**Direction 1**
In the workshop notes below, what kind of slides did the author use at the meeting?
**Direction 2**
Copy out the workshop notes below from "1)   Significance of" to "to resolve them.".
**Direction 3**
Write the next part of the workshop notes below, picking up after their final line.

**Extracted text**
******************************
“Things are not Always what they Seem”

(motto from previous night’s fortune cookie)

Some comments on the 3rd day presentations, and looking back across the Workshop/PG Summer School as a whole

Richard M Young

University of Hertfordshire

r.m.young@herts.ac.uk

At the time of the meeting, I used hand-written slides.  These typed pages are a reasonably faithful transcription of those slides.  In particular, I have mostly retained the original page breaks, so these pages tend to be rather short.

[I have added a few subsequent notes in square brackets,
towards the end of the presentation.]


Overview

     Today’s papers — briefly

     Some general remarks about the meeting

            including (yet more) ACT/Soar comparison points

     A foray into:

      ACT-R/5 and expertise modelling / knowledge engineering


Today’s talks:

Learning from Instruction

Little to add, just a couple of points

1)   Significance of the work — again, has already been spelled out

     Newell “Reduce the theoretical degrees of freedom”

            Anderson “Solves mystery of where productions come from”

            “Complete the loop”, etc.

There are also benefits internal to the ACT-R project

e.g. if we had qualms about some aspect of ACT-R practice, this work should help to resolve them.

 

2)   We need all 3 components — again, stating the obvious

     Natural Language — to remove analyst bias from the loop

            representation and interpretation of instructions

     rule learning, to “compile out” the interpretation


Lessons from Soar

N.B.  These comparisons offered not in a spirit of “been there, done that” with the implication that all the problems have been solved, but rather that the earlier Soar efforts covered much the same ground as current ACT-R ones, and there is perhaps something to learn from them.

a)   First version of TAQL

            declarative representation held within Soar, and compiled by Soar’s learning mechanism into productions

b)   First version of instruction-taking

            instructions as a “situated resource”

      [e.g. Vera, Lewis et al, ATM instructions;

                  see also “Rosemary’s baby” in Young & Lewis account of WM in Soar]

c)   High point: Scott Huffman (~1994: Michigan PhD thesis & JAIR article)

            integrate NL, instruction learning, problem solving, …

     no episodic memory as such, but use of “debris” from NL processing as a mnemonic resource …


Miscellaneous Remarks

     The ACT-R enterprise — flying along

     Some care needed

  are all the old models re-implemented in version 5?
******************************
**Provided material**
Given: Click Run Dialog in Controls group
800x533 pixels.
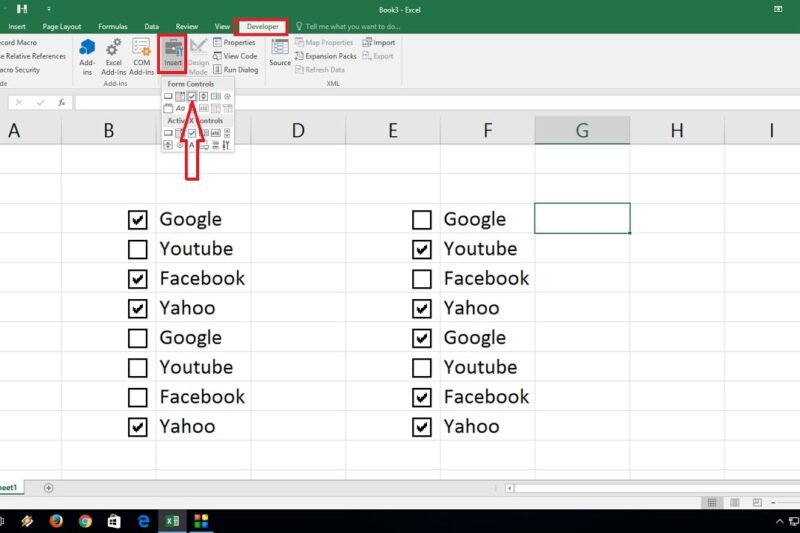Looking at the screenshot, I should tap(235, 70).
******************************
**Written response 1**
Hand-written slides.

**Written response 2**
1)   Significance of the work — again, has already been spelled out

     Newell “Reduce the theoretical degrees of freedom”

            Anderson “Solves mystery of where productions come from”

            “Complete the loop”, etc.

There are also benefits internal to the ACT-R project

e.g. if we had qualms about some aspect of ACT-R practice, this work should help to resolve them.

**Written response 3**
[Just setting a switch for backwards compatibility misses the point.]

  Frank Ritter’s warning about chasing high-demand funding sources, and its possible effect on the research community

  the learnability constraint

         *            bear in mind at all times?

         *            can ACT learn all the different kinds of rules?

     Prize for most cited thesis goes to … Raluca!


Production Learning as Second-Class Citizen?

(This is the only slide where I’m “critical” of aspects of the ACT-R enterprise)

     For example, on the new diagram for ACT-R 5,

  can’t talk about production learning, because productions don’t appear on the diagram

  breaks the symmetry between declarative and procedural

     Niels Taatgen’s new mechanism looks promising

  it may be the answer, but …

     In the ACT enterprise as a whole

  for rule learning, one mechanism tried after another

  we don’t really know how to do it right

     This contrasts with the learning of declarative knowledge

  where there’s a clear theoretical basis

  and a deep analysis of the architectural options


(Yet More) ACT vs Soar Comparisons

     The cry of “turn on all learning!” will sound familiar to the ears of Soarers

     Marsha Lovett’s suggestion of “kernal rules”, e.g. for basic capability at instruction interpretation, sounds like the default rules in Soar.

     A significant difference between the communities is that Soarers typically build few
models (? ~2), while ACTors build many (? ~10)

  one factor is the relative size of models (large in Soar, small in ACT)

  fits with the observation that an ACT model is of a subject in a psychological experiment: you’d clearly want to have several of those.

     The ACT community adopts an exploratory style to aspects of the architecture: “We’re unsure, so we’ll leave it open for now”

      That’s fine: gather experience at model-building before committing to a decision.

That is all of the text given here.